Organoplatinum‐Substituted Polyoxometalate Inhibits β‐amyloid Aggregation for Alzheimer's Therapy

Aggregated β‐amyloid (Aβ) is widely considered as a key factor in triggering progressive loss of neuronal function in Alzheimer's disease (AD), so targeting and inhibiting Aβ aggregation has been broadly recognized as an efficient therapeutic strategy for curing AD. Herein, we designed and prepared an organic platinum‐substituted polyoxometalate, (Me4N)3[PW11O40(SiC3H6NH2)2PtCl2] (abbreviated as PtII‐PW11) for inhibiting Aβ42 aggregation. The mechanism of inhibition on Aβ42 aggregation by PtII‐PW11 was attributed to the multiple interactions of PtII‐PW11 with Aβ42 including coordination interaction of Pt2+ in PtII‐PW11 with amino group in Aβ42, electrostatic attraction, hydrogen bonding and van der Waals force. In cell‐based assay, PtII‐PW11 displayed remarkable neuroprotective effect for Aβ42 aggregation‐induced cytotoxicity, leading to increase of cell viability from 49 % to 67 % at a dosage of 8 μm. More importantly, the PtII‐PW11 greatly reduced Aβ deposition and rescued memory loss in APP/PS1 transgenic AD model mice without noticeable cytotoxicity, demonstrating its potential as drugs for AD treatment.
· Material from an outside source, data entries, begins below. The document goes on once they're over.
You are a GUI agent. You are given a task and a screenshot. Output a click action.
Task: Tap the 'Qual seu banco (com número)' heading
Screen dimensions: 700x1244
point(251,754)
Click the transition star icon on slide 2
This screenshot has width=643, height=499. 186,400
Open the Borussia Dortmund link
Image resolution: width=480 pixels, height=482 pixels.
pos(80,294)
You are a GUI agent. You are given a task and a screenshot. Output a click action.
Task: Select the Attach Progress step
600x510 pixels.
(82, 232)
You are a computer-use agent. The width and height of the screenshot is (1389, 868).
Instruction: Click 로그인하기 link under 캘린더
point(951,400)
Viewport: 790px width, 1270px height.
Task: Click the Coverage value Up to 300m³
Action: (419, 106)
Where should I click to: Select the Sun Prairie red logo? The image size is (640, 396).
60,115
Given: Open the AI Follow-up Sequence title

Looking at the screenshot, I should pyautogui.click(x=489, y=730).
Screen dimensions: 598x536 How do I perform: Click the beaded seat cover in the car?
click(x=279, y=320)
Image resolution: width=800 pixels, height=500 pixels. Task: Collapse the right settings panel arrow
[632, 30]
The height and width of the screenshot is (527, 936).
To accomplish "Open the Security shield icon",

Ein organisches platinsubstituiertes Polyoxometallat, (Me4N)3[PW11O40(SiC3H6NH2)2PtCl2] (PtII‐PW11) wurde entwickelt. PtII‐PW11 kann die Aggregation von Aβ42 in vitro hemmen, die Ablagerung von Aβ verringern und Gedächtnisverlust in vivo ohne nennenswerte Zytotoxizität wiederherstellen. PtII‐PW11 zeigt vielversprechendes Potenzial als Therapeutikum für die Behandlung von Alzheimer.